Tip: There is a free computer program called Keep It Managed Version 2 for both PC and Mac that gives you the Omega-6 and Omega-3 fatty acid contents of over 9,000 food types. Download it if you are concerned about your Omega fats intake.
- Be mindful of dressings, margarine, mayonnaise and spreads. Omega-6 fats can be hiding in these soybean or vegetable oil-derived concoctions! Look for healthier alternatives made with olive or macadamia oil.
- Avoid deep fried foods. Not only are they coated with a thick layer of Omega-6 fats, the high temperature cooking process also introduces compounds that are known to cause cancer.
Boost Your Omega-3
- Be a discerning cat. Contrary to common belief, to increase your Omega-3 fats intake you don’t need to eat fish every day. Eating two portions of fish per week, including one portion of oily fish, is enough to boost the Omega-3’s in your blood. If you eat seafood other than fish, you may need more portions per week (as they typically have lower Omega-3 levels).
As every sea on this planet has been tainted with chemicals, it is critical to carefully choose your seafood to make sure you are not ingesting mercury and dioxins along with Omega-3’s. A few good choices are wild salmon, sardines, and anchovies. Check out the Environmental Defense Fund’s website for a useful list of eco-friendly and safe seafood to eat.
- Seek out EPA and DHA fortified foods. We are seeing more products that are enriched with EPA (eicosapentaenoic acid) and DHA (docosahexaenoic acid) for many types of consumers, including vegetarians.
Make sure that the products you choose are low in Omega-6 fats. It won’t do any good to increase your Omega-6 levels further even though you may be getting more long-chain Omega-3 fats. Don’t assume that the Omega-3 stamp on the package refers to EPA and DHA; it might only be ALA (alpha-linolenic acid). Make sure you see the words EPA and/or DHA clearly printed before buying.
- Don’t dismiss ALA food sources. Alpha-linolenic acid is usually found in plants. Although our bodies are not totally efficient at converting ALA to EPA and DHA, that does not mean we should eat fewer fruits and vegetables. Plants such as flaxseeds and dark leafy green vegetables provide us with more than ALA. They are also important sources of vitamins, minerals, phytochemicals and antioxidants that strengthen and protect our health.

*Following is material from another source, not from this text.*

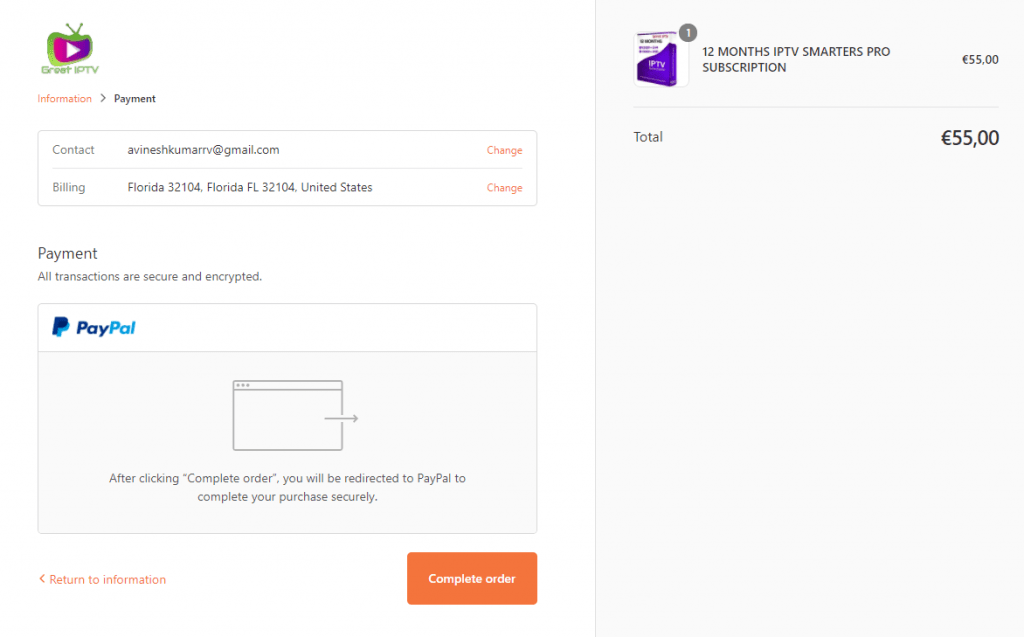The image size is (1024, 637).
Task: Select the Payment breadcrumb step
Action: click(135, 99)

- Buy free-range or pasture fed meats. As opposed to animals that are grain-fed, free-range or pasture-fed meats have comparatively higher amounts of EPA and DHA. However, they are not likely to beat fish anytime soon.
- Pop EPA & DHA supplements. You should try to meet all your Omega-3 requirements through your diet. If you are a vegetarian, not a fan of seafood, or are suffering from a health condition that may benefit from higher doses of Omega-3’s, taking supplements is an option to consider (with your physician’s blessing). Young children who are fussy eaters may also benefit from supplementation.
There are a number of EPA and DHA supplements available. The most popular and most extensively researched are Omega-3 fatty acids derived from fish oil. There are also plant-based EPA and DHA supplements that are extracted from algae. Eastgate Chiropractic carries DC Labs Omega-3 supplements. Stop by the office to stock up today!
Note: If you are planning to take EPA/DHA supplements, make sure you are not taking any medications or supplements that may have side effects intensified by Omega-3 fats (such as blood thinner and diabetic drugs). When in doubt, consult a trained health care practitioner.